# Steps

- Download/Load SP500 stock prices data
- Calculate different features and indicators on each stock
- Aggregate on monthly level and filter top 150 most liquid stocks
- Calculate monthly returns for different time-horizons
- Download Fama-Fetch Factors and calculate rolling factor betas
- For each month fit a k-means clustering algorithm to group similar assets based
  on their features
- For each month select assets based on the cluster and form a portfolio based on
  efficinet frontier max sharpe ratio optimization
- Visualize portfolio performance and compare with SP500


In [6]:
from statsmodels.regression.rolling import RollingOLS
import pandas_datareader.data as web
import matplotlib.pyplot as plt
import statsmodels.api as sm
import pandas as pd
import numpy as np
import datetime as dt
import yfinance as yf
import pandas_ta
import warnings

warnings.filterwarnings("ignore")

## 1. Download/Load SP500 stock prices data


In [7]:
sp500 = pd.read_html("https://en.wikipedia.org/wiki/List_of_S%26P_500_companies")[0]

sp500["Symbol"] = sp500["Symbol"].str.replace(".", "-")

symbols_list = sp500["Symbol"].unique().tolist()

end_date = "2023-09-27"
start_date = pd.to_datetime(end_date) - pd.DateOffset(years=8)

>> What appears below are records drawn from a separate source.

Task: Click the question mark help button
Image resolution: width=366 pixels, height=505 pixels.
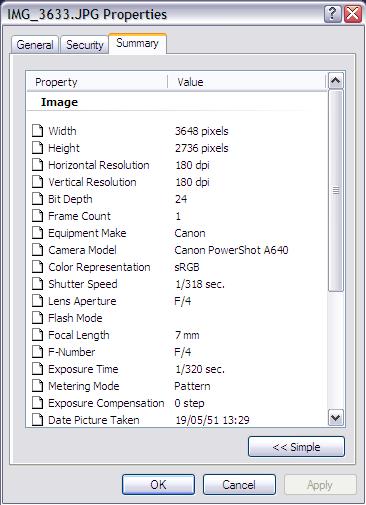Action: [x=332, y=14]
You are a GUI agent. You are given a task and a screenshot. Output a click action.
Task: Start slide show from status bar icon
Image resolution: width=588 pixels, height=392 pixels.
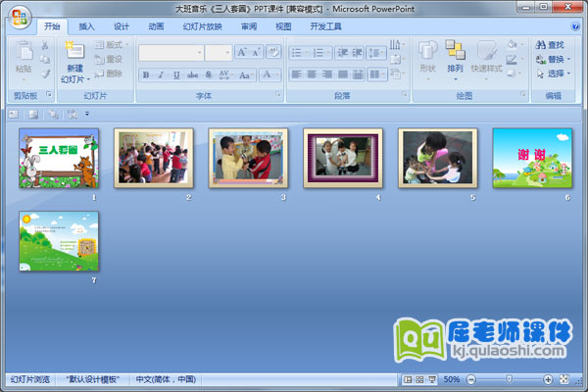pyautogui.click(x=431, y=379)
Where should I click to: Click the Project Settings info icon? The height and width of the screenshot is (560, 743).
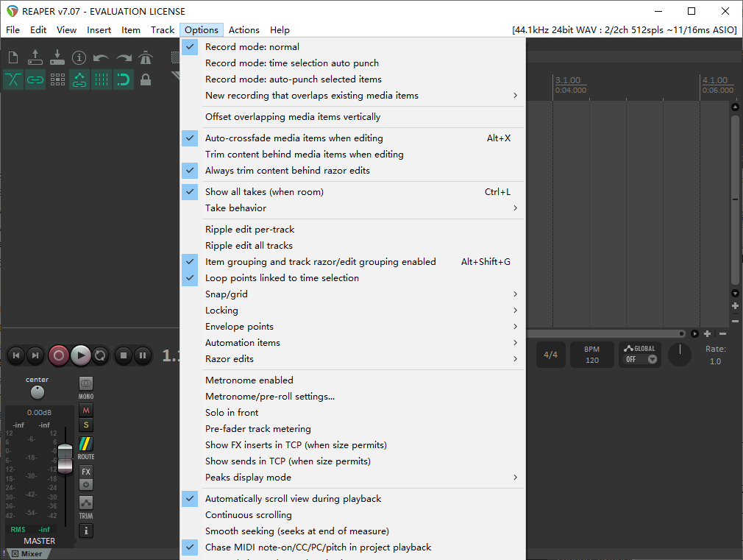coord(79,57)
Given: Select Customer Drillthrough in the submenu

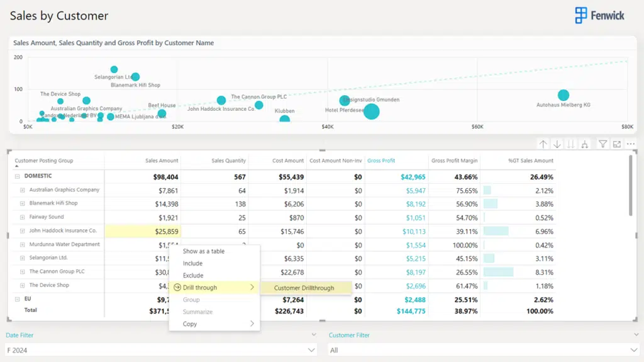Looking at the screenshot, I should (304, 288).
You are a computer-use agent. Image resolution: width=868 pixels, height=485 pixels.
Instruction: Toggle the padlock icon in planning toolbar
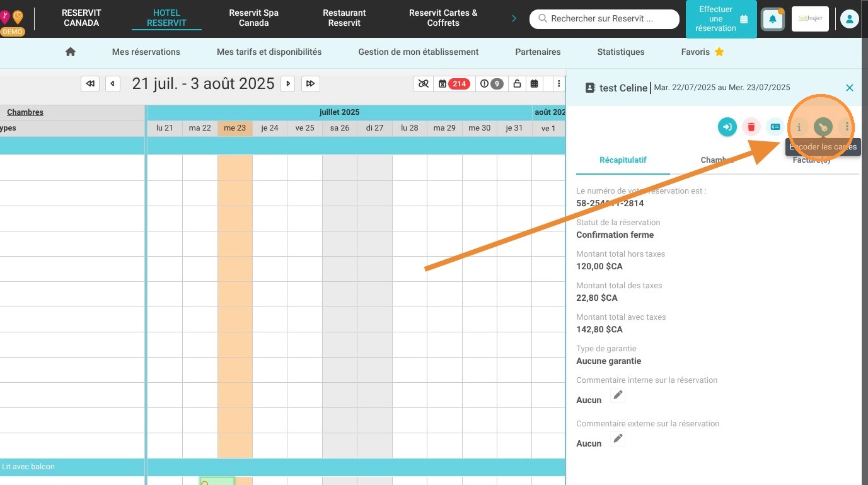coord(517,84)
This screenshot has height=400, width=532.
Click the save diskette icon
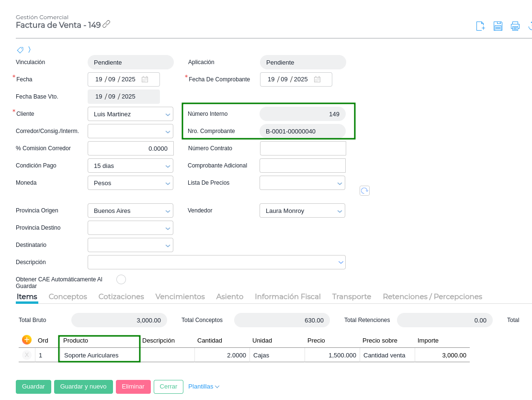coord(498,26)
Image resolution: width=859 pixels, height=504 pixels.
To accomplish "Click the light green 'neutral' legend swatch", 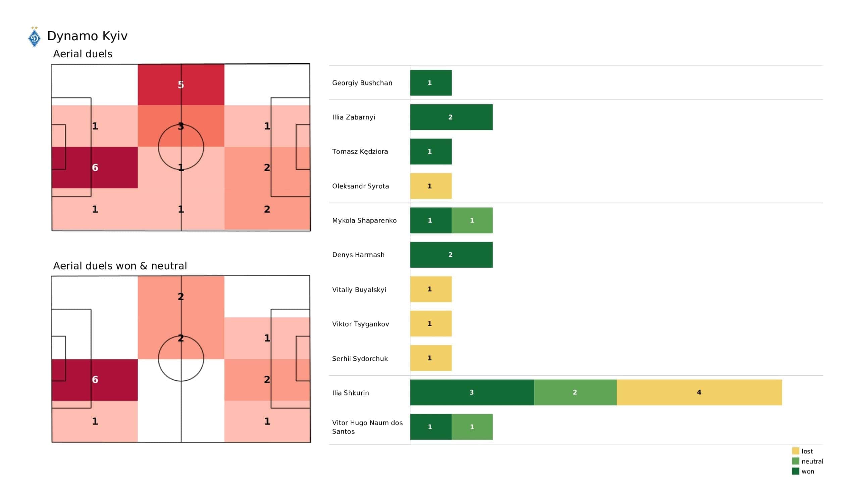I will 795,461.
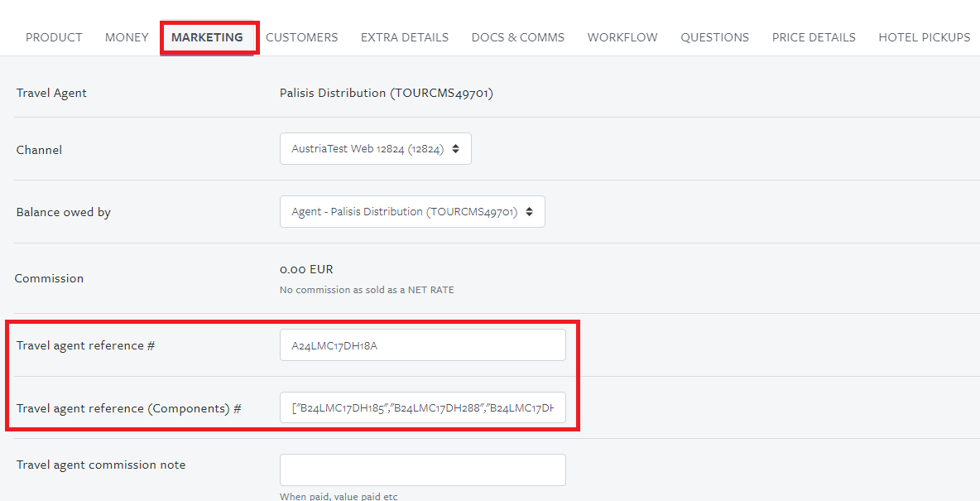This screenshot has width=980, height=501.
Task: Open the WORKFLOW tab
Action: [622, 37]
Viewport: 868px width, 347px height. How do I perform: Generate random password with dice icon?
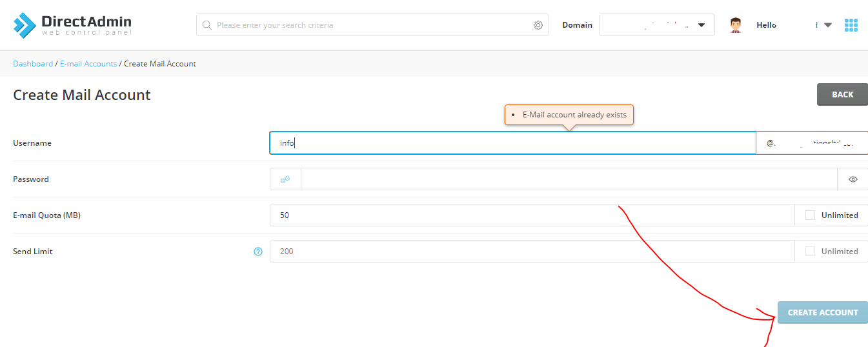285,179
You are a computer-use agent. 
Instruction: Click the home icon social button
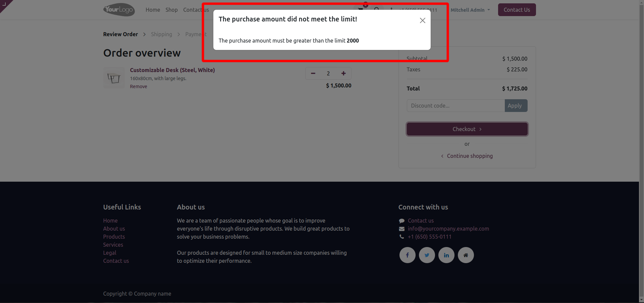pos(466,255)

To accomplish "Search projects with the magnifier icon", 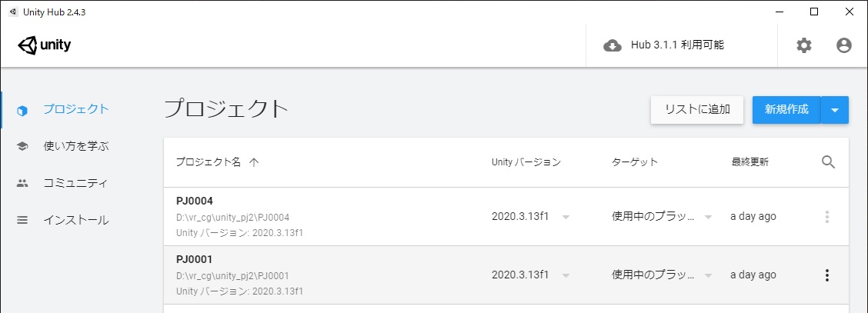I will click(828, 162).
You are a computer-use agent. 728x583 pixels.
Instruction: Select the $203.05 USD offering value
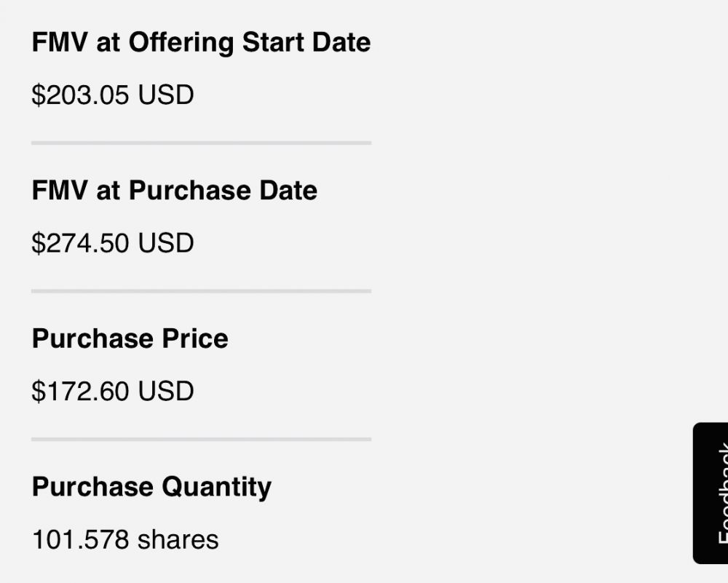tap(113, 95)
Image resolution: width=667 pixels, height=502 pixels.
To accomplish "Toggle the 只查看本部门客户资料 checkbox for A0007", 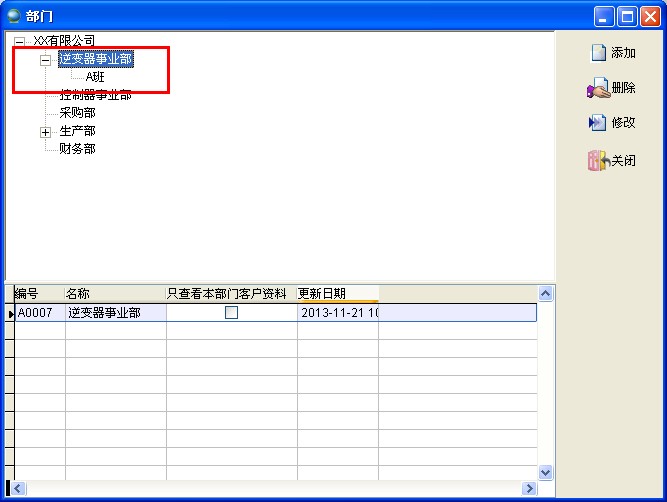I will click(x=231, y=313).
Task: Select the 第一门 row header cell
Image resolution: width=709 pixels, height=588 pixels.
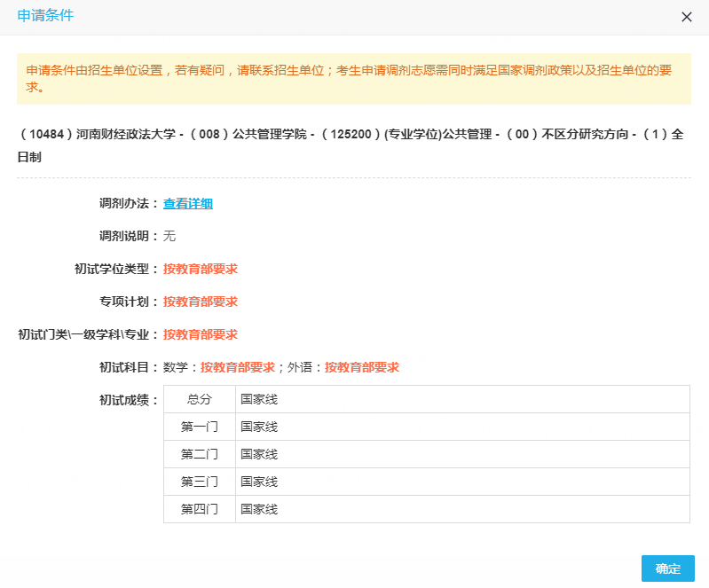Action: (x=200, y=427)
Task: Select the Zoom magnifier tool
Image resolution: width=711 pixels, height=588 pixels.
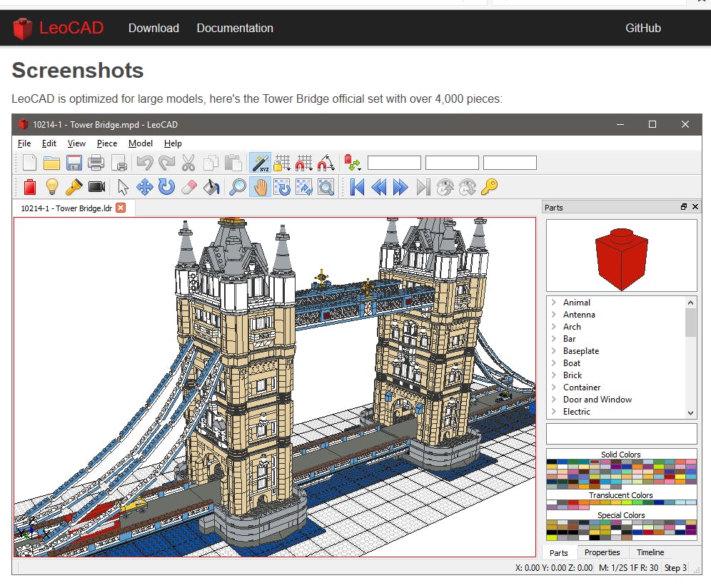Action: coord(237,187)
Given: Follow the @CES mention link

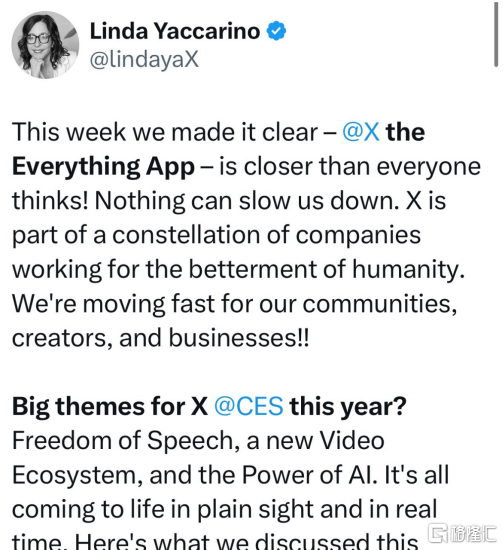Looking at the screenshot, I should pos(248,406).
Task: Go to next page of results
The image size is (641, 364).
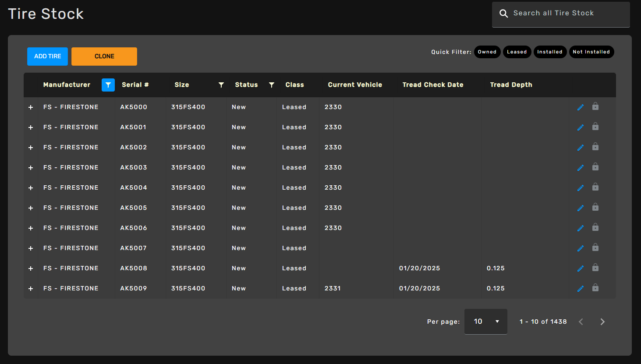Action: coord(602,322)
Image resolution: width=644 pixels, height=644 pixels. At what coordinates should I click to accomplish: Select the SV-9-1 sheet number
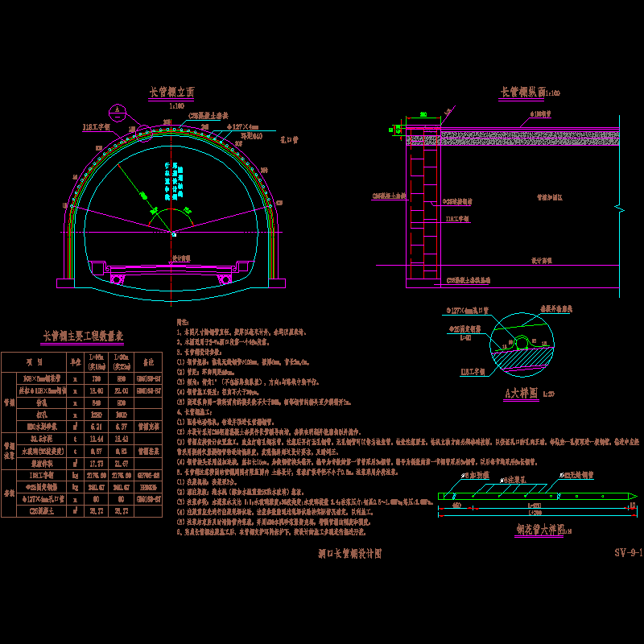pyautogui.click(x=628, y=553)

df = yf.download(tickers=symbols_list, start=start_date, end=end_date).stack()

df.index.names = ["date", "ticker"]

df.columns = df.columns.str.lower()

[*********************100%%**********************]  503 of 503 completed

3 Failed downloads:
['SOLV', 'GEV', 'VLTO']: Exception("%ticker%: Data doesn't exist for startDate = 1443326400, endDate = 1695787200")


## 2. Calculate different features and indicators on each stock
- **German-Klass volatility**: Measure of volatility based on high, low, and close prices
- **RSI**: Relative Strength Index indicator to measure momentum of a stock
- **Bollinger Bands**: Measure of volatility based on standard deviation of the stock
- **ATR**: Average True Range indicator to measure volatility of a stock
- **MACD**: Moving Average Convergence Divergence indicator to measure momentum of a stock
- **Dollar Volume**: Measure of liquidity of a stock

In [8]:
df["garman_klass_vol"] = (
    ((np.log(df["high"] / df["low"])) ** 2)
    - (2 * np.log(2) - 1) * ((np.log(df["adj close"] / df["open"])) ** 2)
) / 2

df["rsi"] = df.groupby(level=1)["adj close"].transform(
    lambda x: pandas_ta.rsi(close=x, length=20)
)

df["bb_low"] = df.groupby(level=1)["adj close"].transform(
    lambda x: (
        pandas_ta.bbands(close=x, length=20).iloc[:, 0]
        if pandas_ta.bbands(close=x, length=20) is not None
        else None
    )
)

df["bb_mid"] = df.groupby(level=1)["adj close"].transform(
    lambda x: (
        pandas_ta.bbands(close=x, length=20).iloc[:, 1]
        if pandas_ta.bbands(close=x, length=20) is not None
        else None
    )
)

df["bb_high"] = df.groupby(level=1)["adj close"].transform(
    lambda x: (
        pandas_ta.bbands(close=x, length=20).iloc[:, 2]
        if pandas_ta.bbands(close=x, length=20) is not None
        else None
    )
)